How is video playback done on a computer? It's obviously not relying purely on the CPU, since video playback continues when a user performs another activity, such as typing into a YouTube comment field. This task seems further complicated in the case of streaming video, where data presumably needs to be transferred from the network interface to the video/graphics controller.
EDIT: I should have made clear that I understand that the CPU switches among multiple processes and threads all of the time. My question was meant to be more specifically about video playback. Is the video processing done on the graphics chipset/card? Do those typically offer buffering? Or can it all be handled by a single-core CPU with time to spare for other tasks, or am I wrong to think that low-end CPUs can play back video without (not-network) delays?
Asked By : espertus
Answered By : user35945
A modern graphics card works more or less (somewhat) the same as a regular cpu.

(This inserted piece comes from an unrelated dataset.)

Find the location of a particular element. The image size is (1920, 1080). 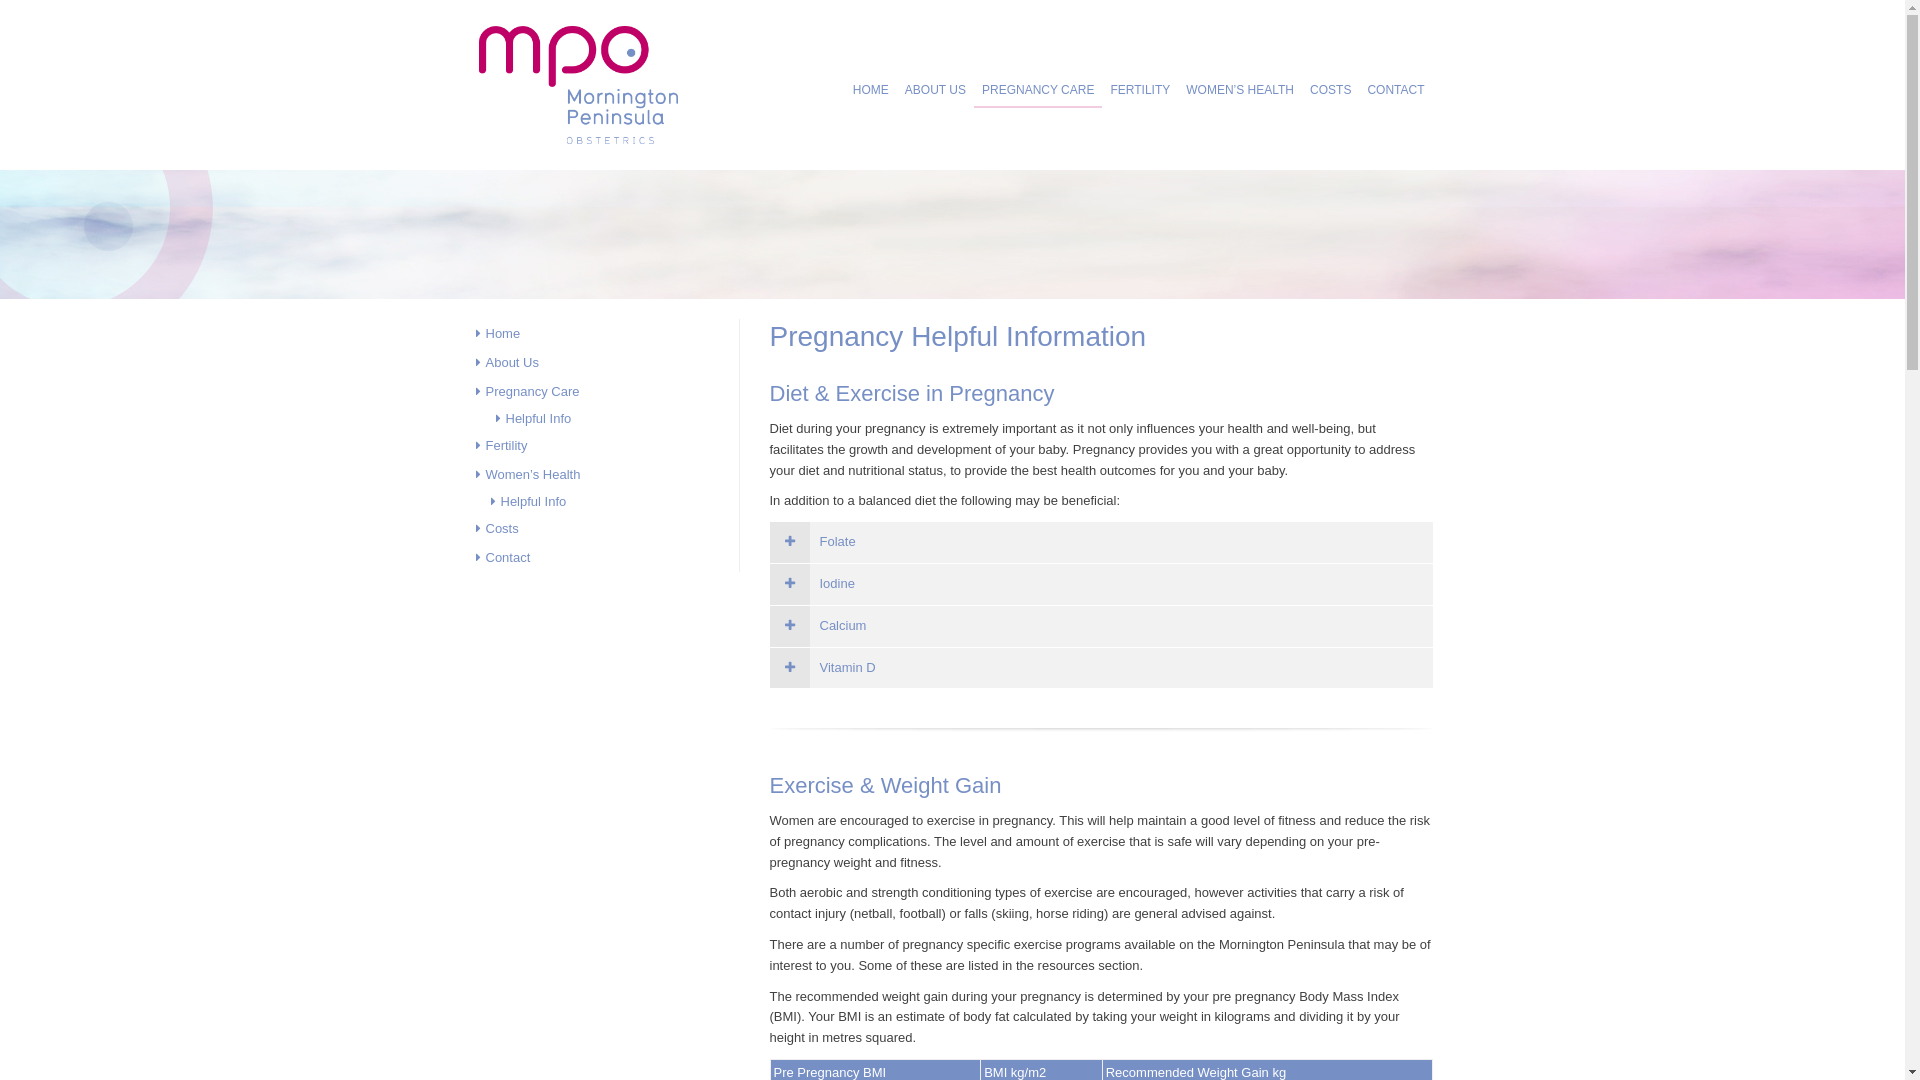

On a graphics card, you will have (sometimes) multiple processors, each processor will have (sometimes) multiple multiprocessors, which each have multiple cores.
When a video is loaded into a graphics card it gets transcoded into the output buffer by a certain allocation of multiprocessor cores. This output buffer is generally globally accessible memory, which means that any core from any multiprocessor from at least one processor (but often all) has direct r/w access to it.
Usually one multiprocessor is limited to one instruction set, which means that a graphics card can only concurrently operate as many different "flavours" of threads as there are multiprocessors on the card. A "flavour" might for instance be a physics simulation, a video render, an OS render, or a cryptographic function. Naturally one multiprocessor can schedule multiple thread types to run intermittently, but this is usually not necessary.
Decoding a video is often a lot of work, considering how it's usually compressed and sometimes encrypted, so the displaybuffer isn't always busy. Thus it's relatively easy to render a mouse cursor traveling over a video frame. However, sometimes this doesn't quite work, and you will see how in some applications your cursor disappears. This is not necessarily because the application is "on top" of the os, but simply because it's hogging part of the output buffer.